The 24-year-old Ballance, entrusted with the key number three position in only his second Test, was 104 not out after going to his century in the last over of the day with a six off spinner Rangana Herath.

Left-hander Ballance had earlier added 78 for the seventh wicket with debutant Chris Jordan after a top-order collapse.

Sri Lanka now needed to surpass the highest fourth innings total to win a Test at Lord's -- 344 for one, requiring 342, by the West Indies against England in 1984 -- if they were to go 1-0 up in this two-match series.

Things looked very different for England as they slumped to 121 for six after Shaminda Eranga took three quick wickets and left-armer Herath followed up with a quick double strike of his own on the way to figures of four for 95 in 23 overs.

It was a collapse witnessed by Kevin Pietersen, watching from a sponsor's box at Lord's, with the South Africa-born batsman, England's all-time leading run-scorer across all formats, ditched after the 5-0 Ashes drubbing in Australia.

But two more players originally from overseas in Ballance (Zimbabwe) and Jordan (Barbados) kept Sri Lanka at bay.

Both attacks in this match had been frustrated by a docile Lord's pitch.

Eranga though defied the sluggish surface with a spell of three wickets for three runs in 21 balls.

England captain Alastair Cook was caught behind for 28 before Australia-born Robson completed an unsuccessful England debut on his Middlesex home ground by being bowled off the inside edge for 19.

Eranga dismissed Bell in similar fashion to leave England 69 for three.

Joe Root walked out, having made an unbeaten 200 in England's first innings 575 for nine declared after coming in at 74 for three.

But this time Root was lbw for 15 to a clever Herath ball that skidded on and hit him on the back leg.

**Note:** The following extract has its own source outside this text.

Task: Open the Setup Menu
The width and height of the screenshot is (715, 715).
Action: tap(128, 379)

Moeen Ali, one of three England debutants along with Robson and Jordan, confidently drove Herath straight back over the bowler's head for four.

But next ball Herath, spinning one out of the rough, clean-bowled Ali after the left-hander went to drive.

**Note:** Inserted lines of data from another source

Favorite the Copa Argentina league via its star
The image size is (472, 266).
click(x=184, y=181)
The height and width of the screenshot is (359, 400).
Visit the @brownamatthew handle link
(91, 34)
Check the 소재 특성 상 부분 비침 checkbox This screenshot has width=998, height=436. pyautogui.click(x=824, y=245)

Matt Prior had made 86 in the first innings of his comeback Test.

But when the wicketkeeper played his favourite cut shot off Nuwan Kulasekara, he guided the ball straight to gully and was out for 16.

Sri Lanka reckoned they had Ballance caught behind off Eranga for 36 as the Yorkshire batsman went to cut.

However, Paul Reiffel ruled not out. Sri Lanka challenged the former Australia seamer's decision but, with replay technology inconclusive, Ballance survived.

Meanwhile Jordan drove Nuwan Pradeep down the ground to take the lead past 300.

Jordan though fell for 35 when he was deceived by Herath and got a leading edge to mid-off.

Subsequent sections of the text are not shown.